In discussions of curriculum, it’s common to hear  assertions that students won’t use one element or another in required courses.  Chris Lehman makes such a point in the TEDx Philly talk that I included in my last post, asking his audience “How many of you have made a ‘Box-and-Whisker’ plot in the last year?”  And Grant Wiggins does it in his recent article, “A Diploma Worth Having,” when he writes, “We are on the verge of requiring every student in the United States to learn two years of algebra that they will likely never use…”

Such cheap shots don’t befit the fine arguments that both of these educators are making. Lehman does later acknowledge the value of the thought process behind seemingly arcane topics in math.  And Wiggins makes a fine argument about changing the emphasis in education.  I just don’t think the subject matter that adults use in daily life is a relevant standard.  One may not be working algebraic equations, but life is full of constants and variables and complicated relationships between them.  To have manipulated them in a rigorous, logical framework in math class empowers adults to analyze the situations they face.  (I have no evidence to support that statement, but I believe it’s readily available).

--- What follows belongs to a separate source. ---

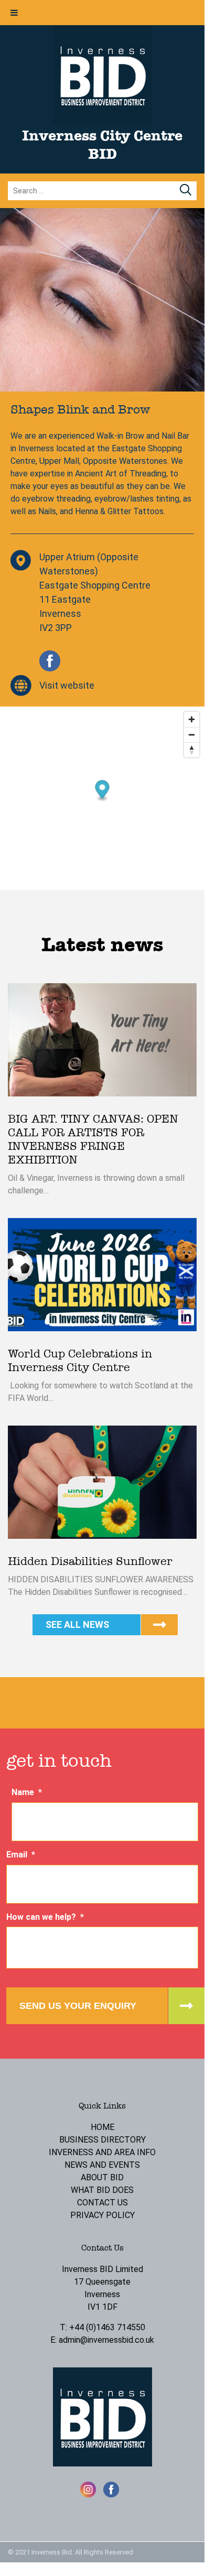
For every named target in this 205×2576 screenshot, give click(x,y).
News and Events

We could, of course, do a better job of helping students see the connections between real world challenges and the skills we’re teaching.  Adult life is inherently interdisciplinary.  To buy a house, for example, one uses math to evaluate mortgage options; visual/spatial skills to imagine one’s life in a given structure; interpersonal skills to relate to a realtor, inspector, and family members involved in the decision; and much more.  Such connections are rarely made for students in the disciplinary framework of schools.  Without undoing that framework, we could teach students more about using it to weave strands together.  (I’ve been teaching The Odyssey, so the weaving metaphor is on my mind).

Whenever people speak of educational content that goes unused in adult life, I think of my own experience with French.  I studied French in Durham Academy’s standard foreign language program from 5th to 12th grade.  (This program is essentially unchanged today, but more languages are offered; French was the only one in the 1970’s).  I’ve rarely had occasion to use French since graduating from high school, and I can point to no crucial moments in my life where French played a role.  An outside observer would probably put it in the “unused” category of my education.

Yet I would argue that French has been absolutely central to my life.  It was because I felt successful at it that I studied Spanish, however briefly, in college.  Familiarity with both languages contributed to my desire to travel after college.  When I found myself in Greece, I approached that language with confidence, determination, and rigor.  Without the money to pay for a course, I bought myself a book and worked through it,  reaching out to native speakers around me.  In Greece I discovered teaching, met my husband, and learned to look at the world through that different lens that only comes from immersion in another language and culture.

Who I am today comes in significant part from high school French.